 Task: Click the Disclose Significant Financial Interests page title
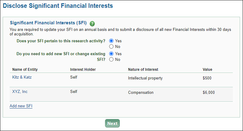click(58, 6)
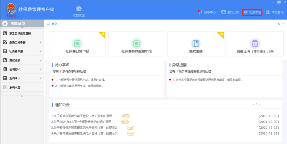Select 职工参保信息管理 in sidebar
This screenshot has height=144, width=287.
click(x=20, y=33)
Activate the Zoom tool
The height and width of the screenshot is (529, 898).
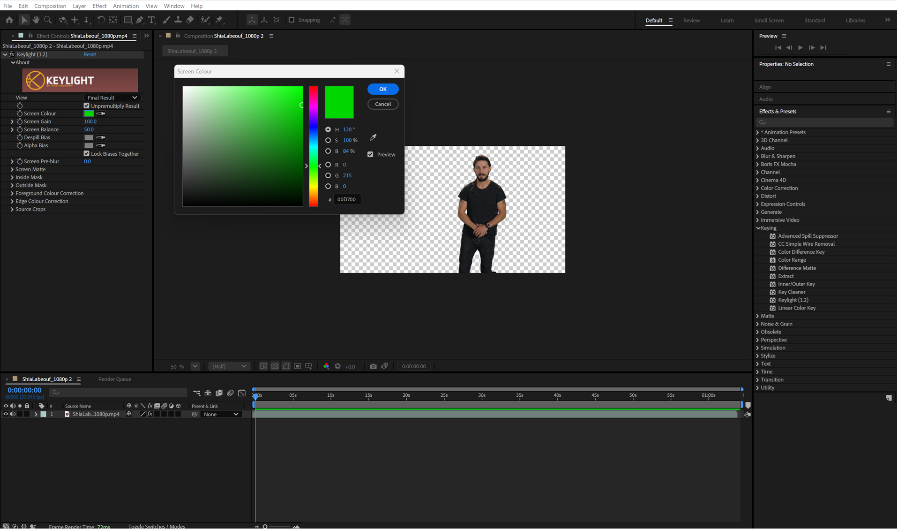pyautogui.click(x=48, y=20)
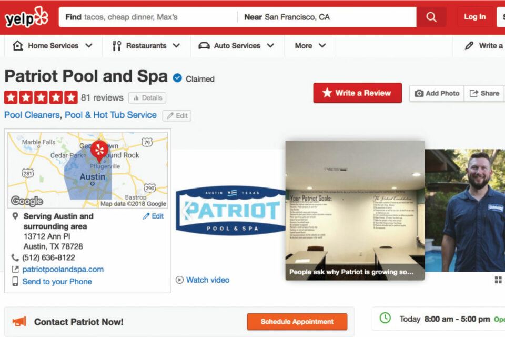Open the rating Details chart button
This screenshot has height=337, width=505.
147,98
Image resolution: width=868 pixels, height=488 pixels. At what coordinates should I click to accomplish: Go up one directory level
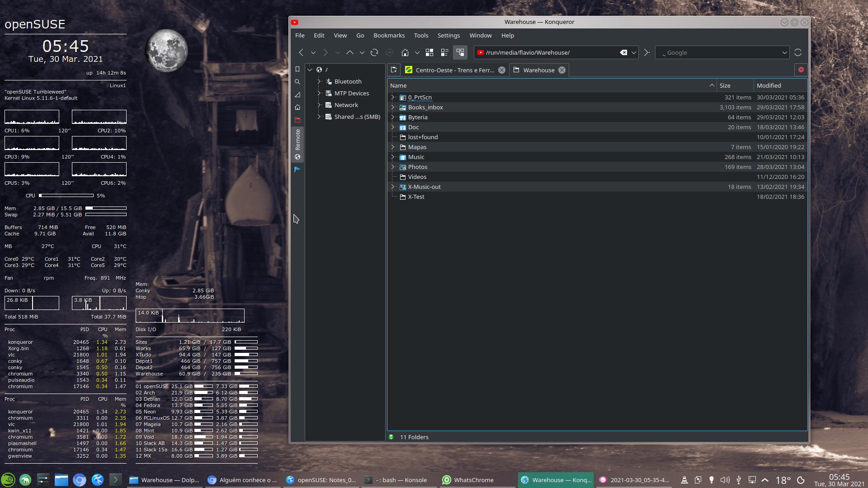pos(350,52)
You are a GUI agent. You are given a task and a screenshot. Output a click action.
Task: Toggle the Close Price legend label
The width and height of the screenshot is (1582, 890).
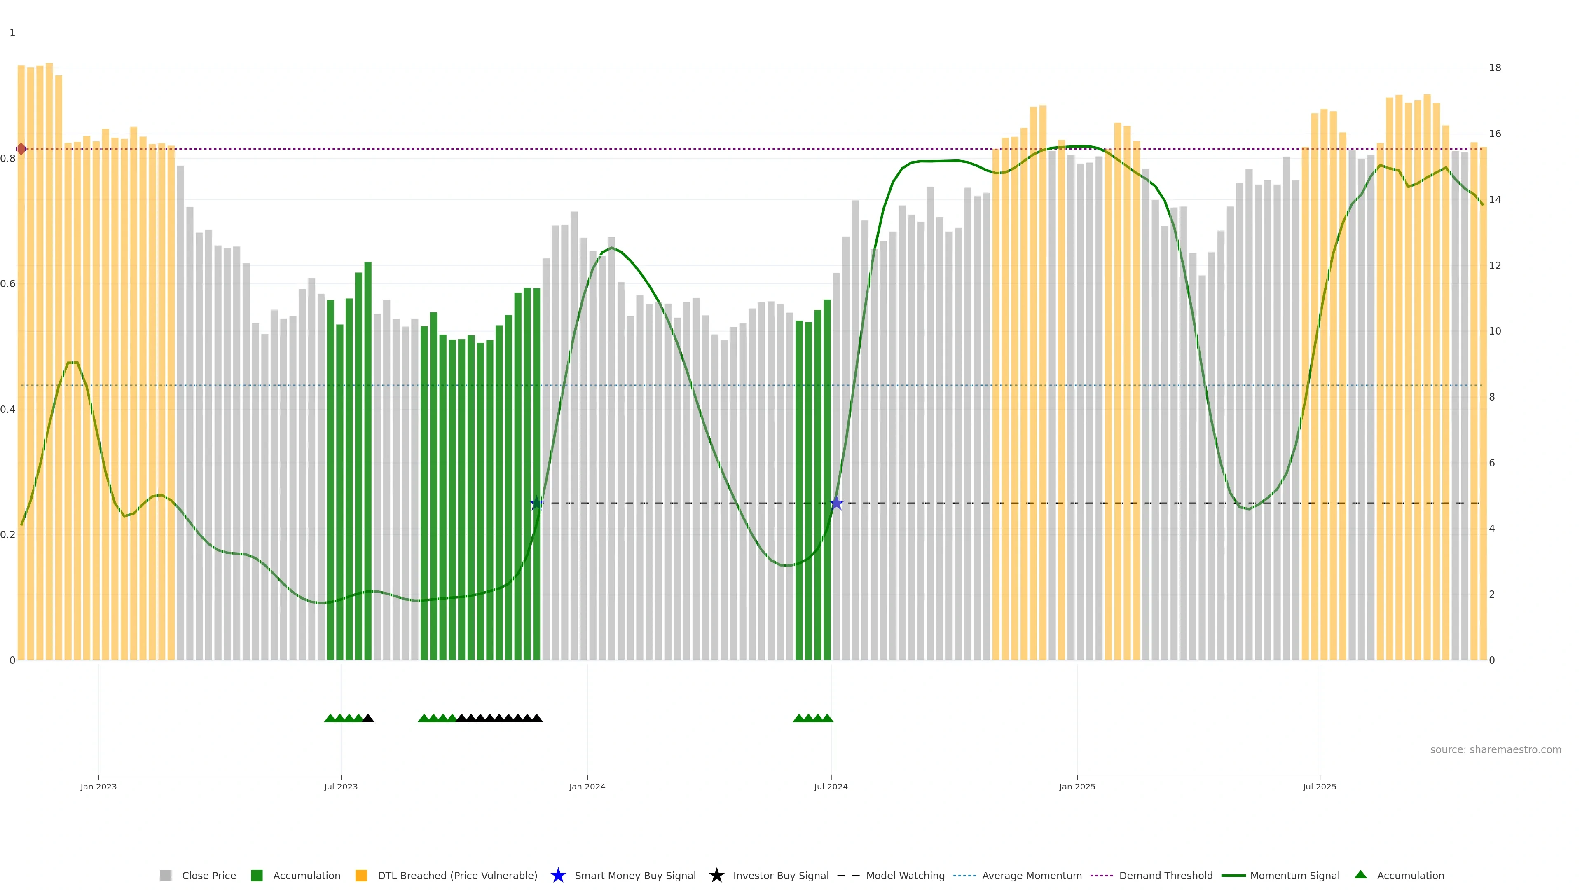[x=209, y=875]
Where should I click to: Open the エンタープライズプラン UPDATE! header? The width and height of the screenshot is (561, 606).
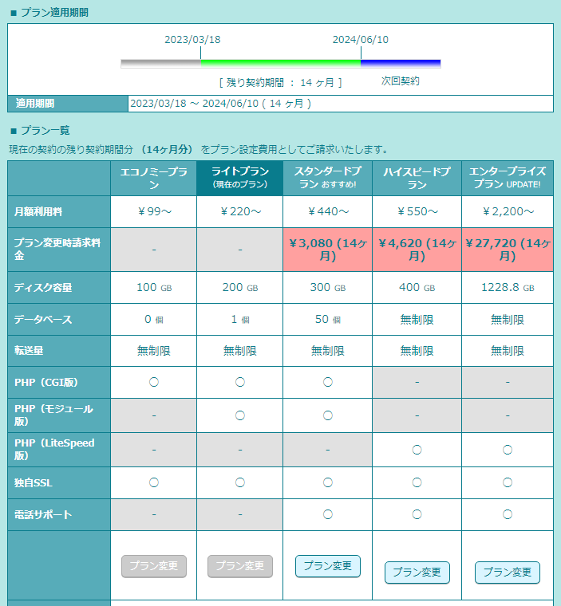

◆ ◆ ◆ ◆ ◆ ◆ ◆

▸ PROMPT
Can you rewrite all the records above with "legend label" swapped for "legend entry", changing nothing else and leaving out the pictures?

▸ SOLUTION TO THIS TASK
 Task: Click the Disclose Significant Financial Interests page title
click(58, 6)
Select 职工参保信息管理 in sidebar
This screenshot has height=144, width=287.
click(x=20, y=33)
Activate the Zoom tool
The height and width of the screenshot is (529, 898).
pyautogui.click(x=48, y=20)
Open the rating Details chart button
This screenshot has height=337, width=505.
147,98
Image resolution: width=868 pixels, height=488 pixels. At what coordinates should I click to accomplish: Go up one directory level
pos(350,52)
You are a GUI agent. You are given a task and a screenshot. Output a click action.
Task: Toggle the Close Price legend entry
The width and height of the screenshot is (1582, 890).
[x=209, y=875]
Where should I click to: Open the エンタープライズプラン UPDATE! header? The width and height of the screenshot is (561, 606).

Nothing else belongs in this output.